The City asks that the grievance be denied.


This case properly falls under Article 4, Maintenance of Standards, of the labor contract. While the Union attempts to characterize the receipt of medical attention while off duty for a line of duty incident as work, this is not work within the terms of the contract. Although on-duty personnel may receive medical attention as part of their work, that is a matter of circumstance and convenience that goes to the benefit of the bargaining unit. It would be possible to consider the off duty medical situation work if indeed the Grievant had been ordered to receive such medical attention while off duty. And although the Grievant assumed that he was being ordered to get a measles vaccination, the Department cannot order anyone to get medical attention. Therefore, this situation does not constitute work under the contract but may be considered in terms of the past practices of the parties.

The past experience of this Grievant was that he was paid overtime for getting medical attention off duty for exposure to PBC's in the line of duty. The only other time the Grievant needed medical attention for an incident in the line of duty, he was paid overtime for both coming into the station to identify his turn out gear and for going to the American Brass Company for blood tests. In the American Brass incident, he received two phone calls during which non one mentioned overtime payment. The memo from Wamboldt regarding procedure to follow did not mention overtime. Yet the City paid the overtime submitted, a total of six hours for this Grievant.

The next time the Grievant was involved in an incident -- the exposure to measles while in the line of duty -- he was again called and told to get a vaccination within 72 hours of exposure. Because the 72 hour limitation came within the Grievant's off duty hours, he received the medical attention while off duty. It was logical for him, based on his own past experience, to believe that he would be paid overtime for getting the vaccination at the minimum of three hours of overtime.

However, one incident -- the American Brass incident -- cannot establish a past practice. While the Union urges that the 1988 incident at American Brass established a new benchmark to measure other incidents, the Arbitrator cannot find that this one incident -- which the City considered and treated as unusual -- provides the basis for a past practice.

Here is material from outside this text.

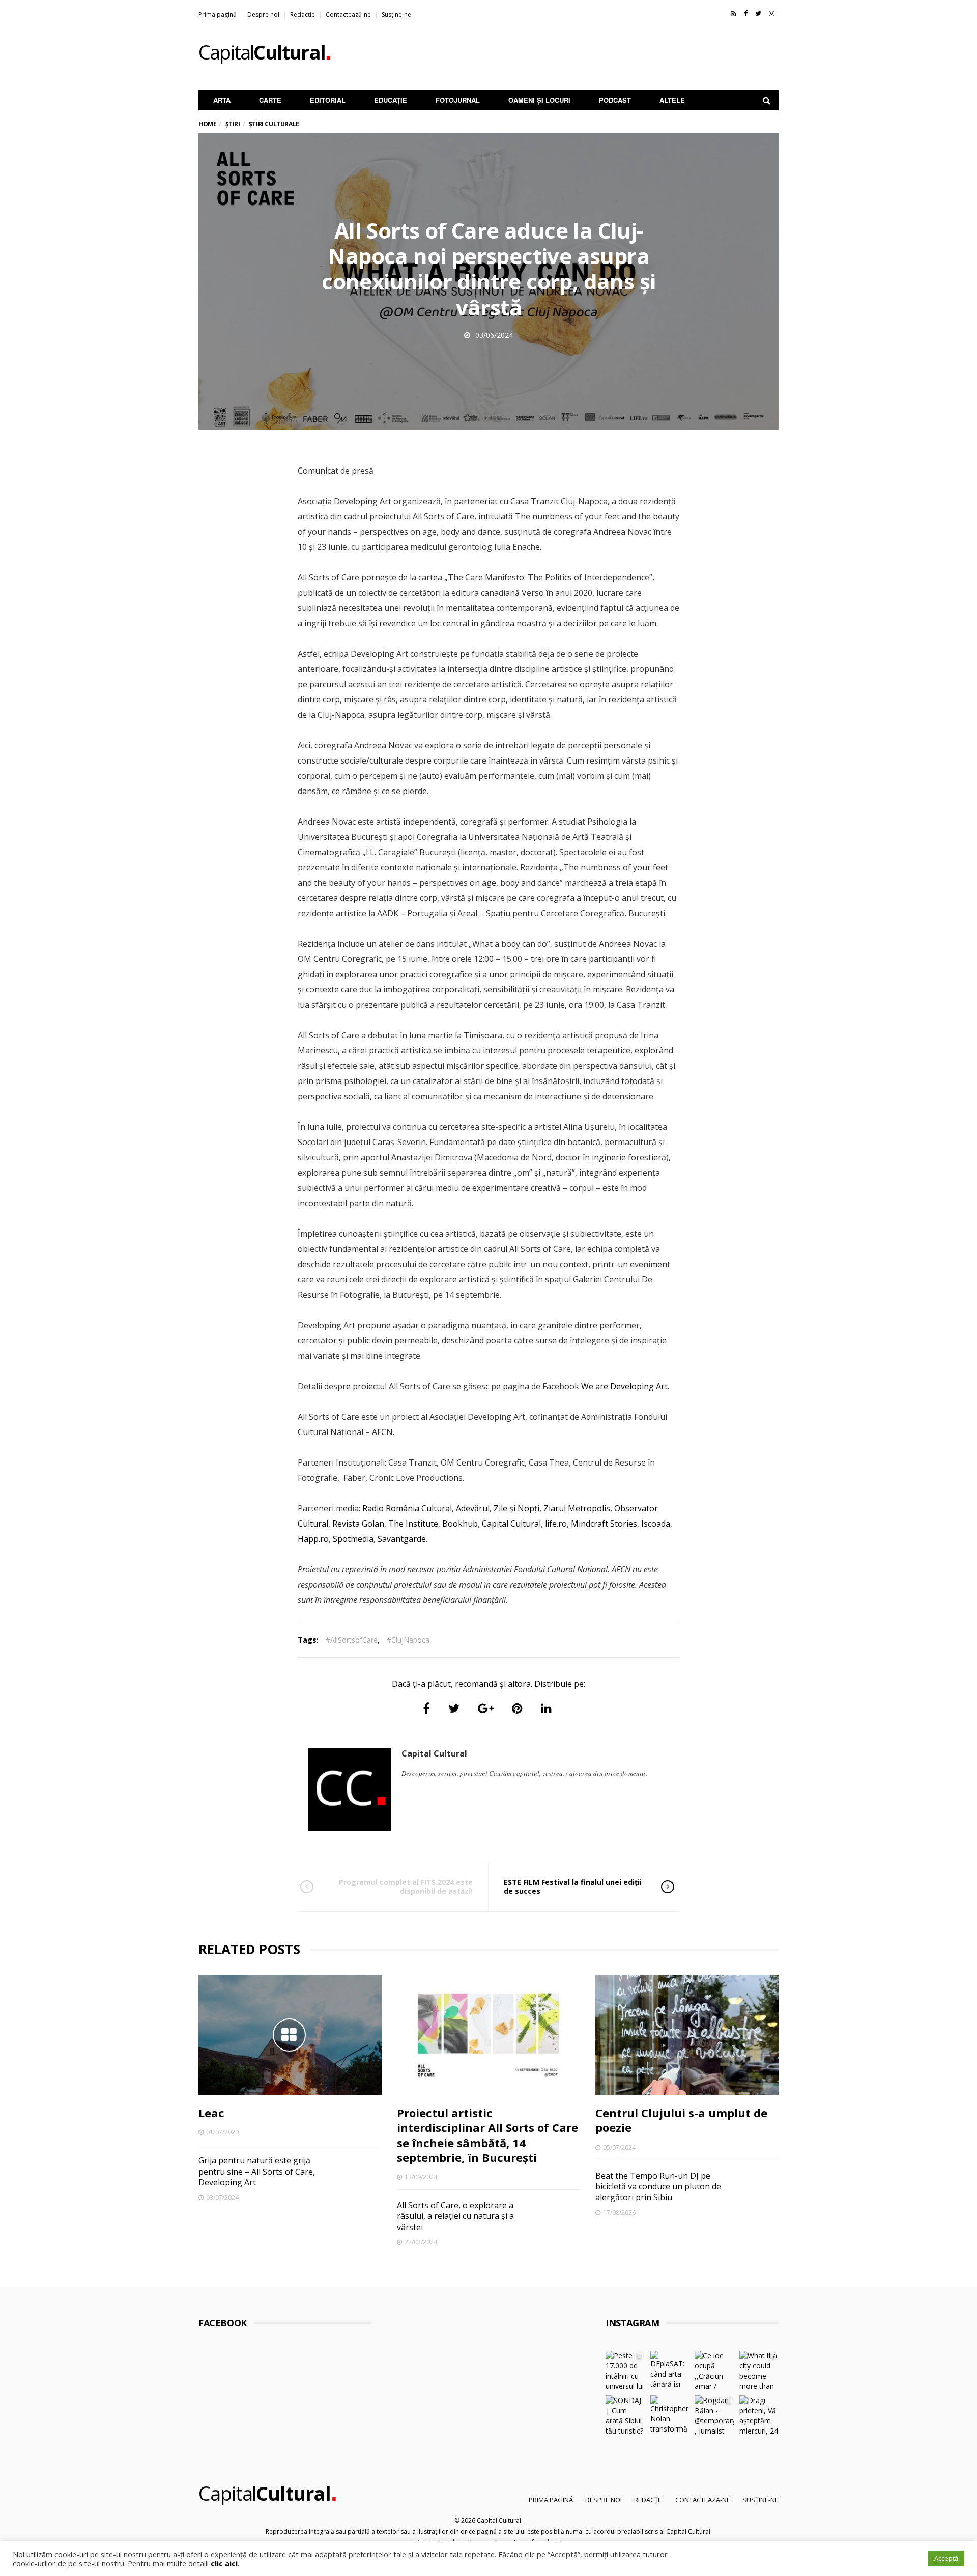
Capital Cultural (510, 1523)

It is generally accepted by arbitrators that, in the absence of written contractual language, a binding past practice -- one that cannot be unilaterally discontinued during the term of the contract -- must be unequivocal, clearly enunciated and acted upon, and readily ascertainable over a reasonable period of time as a fixed and established practice accepted by both parties.

This case lacks all the elements of a binding past practice. With the one exception of the American Brass incident, the City has never paid overtime to anyone receiving medical treatment while off duty for an injury or health problem incurred while on duty. The past experience for this Grievant may have been the payment of overtime in a like circumstance, but in order for a past practice to acquire a binding effect, must be consistent to other members of the bargaining unit or consistently followed over a period of time.

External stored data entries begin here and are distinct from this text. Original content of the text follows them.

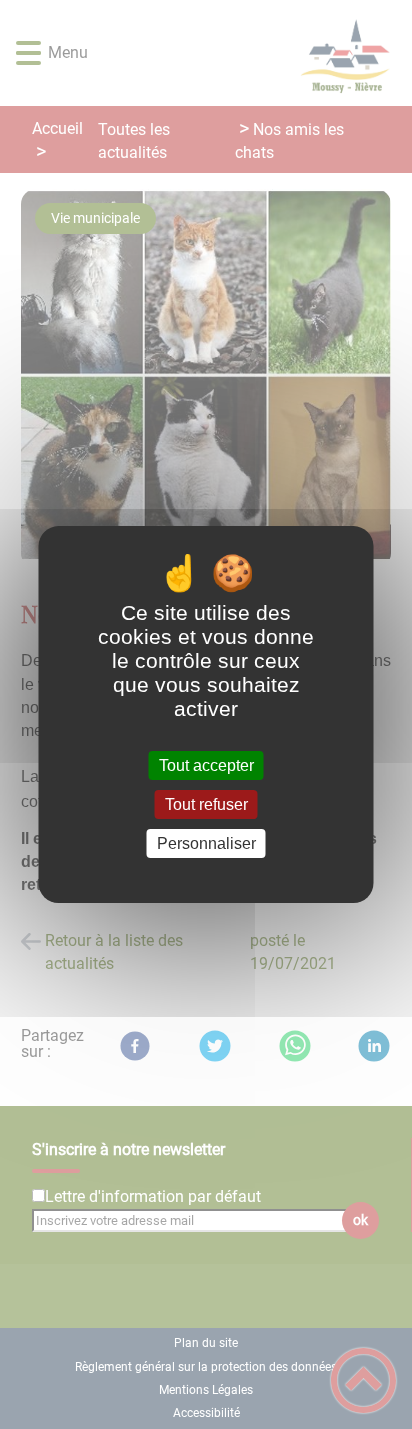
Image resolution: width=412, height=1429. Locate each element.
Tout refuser (206, 804)
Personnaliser (206, 843)
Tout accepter (206, 765)
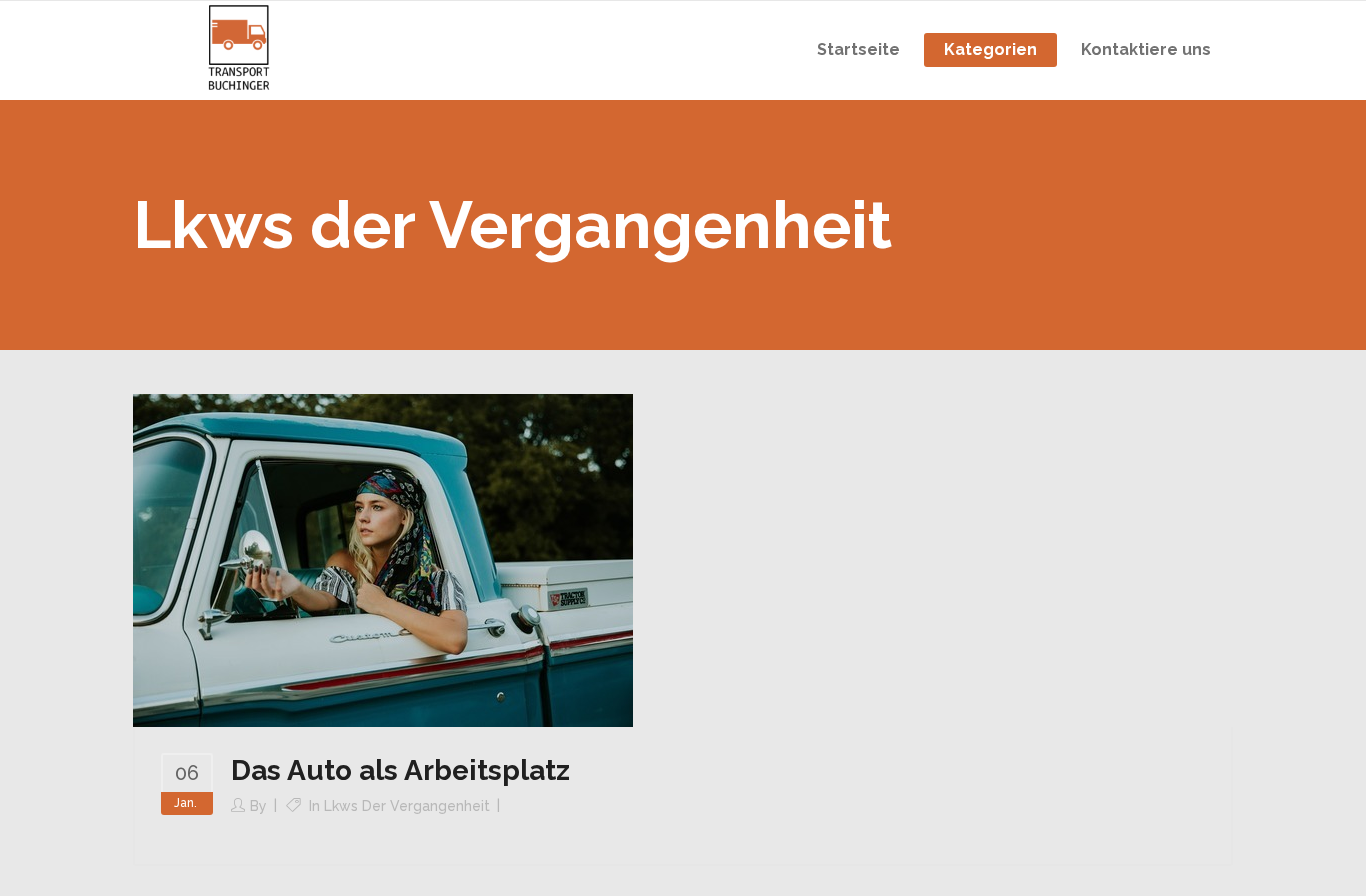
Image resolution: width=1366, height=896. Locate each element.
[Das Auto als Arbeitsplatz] (383, 559)
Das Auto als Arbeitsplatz (400, 770)
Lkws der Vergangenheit (407, 806)
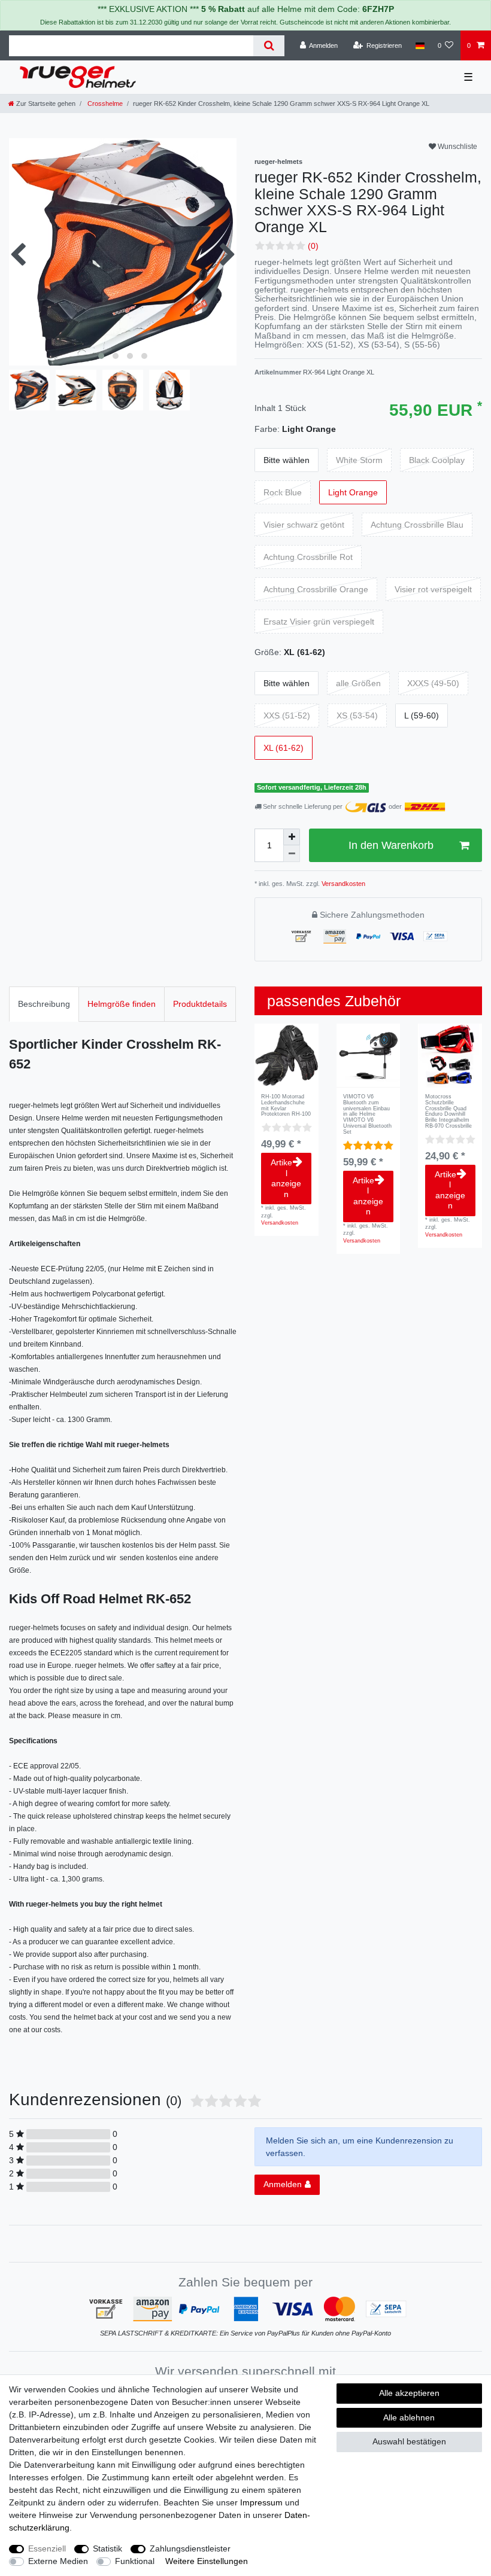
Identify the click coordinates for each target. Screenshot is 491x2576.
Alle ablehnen (409, 2417)
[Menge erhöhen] (291, 837)
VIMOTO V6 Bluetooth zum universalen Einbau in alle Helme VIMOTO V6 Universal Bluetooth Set (367, 1114)
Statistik (107, 2548)
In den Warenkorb (391, 845)
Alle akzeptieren (409, 2393)
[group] (286, 1056)
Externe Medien (58, 2561)
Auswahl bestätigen (409, 2441)
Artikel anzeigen (286, 1178)
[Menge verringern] (291, 853)
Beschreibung (44, 1004)
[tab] (44, 1004)
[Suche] (268, 45)
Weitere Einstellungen (206, 2561)
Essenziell (47, 2548)
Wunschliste (456, 146)
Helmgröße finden (121, 1004)
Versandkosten (342, 883)
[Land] (419, 45)
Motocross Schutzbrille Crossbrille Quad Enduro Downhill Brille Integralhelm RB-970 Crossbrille (448, 1111)
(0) (313, 246)
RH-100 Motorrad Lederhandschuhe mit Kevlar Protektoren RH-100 (286, 1106)
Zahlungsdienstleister (190, 2548)
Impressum (261, 2502)
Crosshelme (104, 103)
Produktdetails (200, 1004)
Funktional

The terms of the collective bargaining agreement do not apply to this situation, and the evidence fails to show that there is a past practice of reimbursing employees for overtime for medical attention received off duty for injuries or contamination received in the line of duty. Accordingly, I find that the City did not violate the bargaining agreement when it denied the Grievant the minimum of three hours of overtime pay for receiving a measles vaccination at the City Health Department on his regularly scheduled day off.


The grievance is denied.

Dated at Madison, Wisconsin this 13th day of March, 1990.